Exercises:
a) Answer these questions from the profile of Liverpool's Labour mayoral candidate:
(i) On which street do the interviewer and Anderson meet?
(ii) What is Anderson's profession?
(iii) How old is Anderson?
b) Write a continuation of the profile of Liverpool's Labour mayoral candidate, starting after its final sentence.

## BEGIN Source text

A moment’s consideration. “Although everyone in Liverpool thinks they’re funny, don’t they? I might have a bit of that in me.”

Anderson – today dressed in a leather jacket and skinny jeans – is not your average politician. She’s a 6ft tall, working-class black woman for starters. She is both a self-professed Corbynista (“What was wrong with communist broadband?” she asks) and about as straight-talking as you could wish for.

When I ask at one point if she agrees with her friend and fellow city councillor Sarah Morton who caused a small storm last summer by calling Keir Starmer a “brylcreemed shitehawk”, she responds by telling me off for such a tabloid question. “I don’t know if he uses Brylcreem,” she adds.

We are talking over coffee and street food in the city’s teeming Bold Street. Under normal circumstances, perhaps, the Labour candidate to be mayor of Liverpool might not generate too much interest outside the city itself.

But there are two major differences this time round.

The first is Anderson herself. If the 50-year-old mother-of-one wins Thursday’s election, she will become the first woman of colour to ever lead a major British city. She would, just by her very existence, her supporters say, kick open a door that has remained shut for far too long. How does that feel?

“I think there’s that thing, you cannot be what you cannot see,” she says. “So I do think this will impact on girls thinking about what they can and cannot achieve… And just by being in the room, as a black woman, it will make a difference to the tone and culture here.”

An equality and diversity consultant by profession, she has only been a councillor for a couple of years and, in her personal life, has twice been declared bankrupt. But she had no qualms about running for what is one of England’s biggest political jobs outside Westminster. “Without me standing,” she says, “it would have just been more blokes arguing.”

She shakes her head and shoots a look: bloody politics, eh?

## END Source text
## BEGIN Provided data

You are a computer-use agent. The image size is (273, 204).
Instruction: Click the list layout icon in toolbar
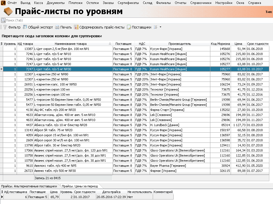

## END Provided data

Responses per task:
a)
(i) Bold Street
(ii) Equality and diversity consultant
(iii) 50

b)
The second point of note is the background context. That is to say, the fact that Liverpool City Council is currently mired in a scandal so rotten government commissioners have been sent in to oversee large chunks of it.

The previous mayor Joe Anderson (no relation) is currently under police investigation on suspicion of bribery (strongly denied), while, in March, an eviscerating inspection – the Caller report – detailed an astonishing culture of dodgy contracts, sketchy scrutiny, dysfunctional management and institutional intimidation. Some estimates suggest more than £100m of taxpayers’ money may have been wasted.

Joanne Anderson

With all that in mind, why should anyone vote Labour here ever again?

“Absolutely,” nods Anderson, whose father is half Liberian. “What’s happened here was disgusting... It disgusts me when so-called socialists act out of greed. But, as a Labour Party member, I can sit there and moan and bitch, or I can try and do something about it.”

Will she apologise? “Yeah, I will,” she answers. “I’ve been a councillor two years so am I personally responsible? No. But I will absolutely apologise on behalf of the party. I expect that behaviour off Tories. Not off our own.”

She will not comment on Joe Anderson himself but does tell a story of being asked to set up a race taskforce. “It would have been accountable only to him,” she says. “I’ve done this work long enough to know you don’t change the culture of an organisation by being accountable to one person.”

She declined the opportunity. “And I knew I wouldn’t get anything ever again,” she adds. “You couldn’t say no to Joe.”

In spite of the scandal, she will still probably become mayor.

Polling has suggested some shift from Labour on the back of the controversy. But the numbers would have to be monumental for Anderson to lose. This is a city as a one-party state. Some 72 of the 90 councillors here – and all five of the MPs – are Labour.

“It might be a contest rather than the usual coronation,” one expert, Jon Tonge, professor in politics at Liverpool University, tells me later. “But it will almost certainly be a contest Labour still wins.”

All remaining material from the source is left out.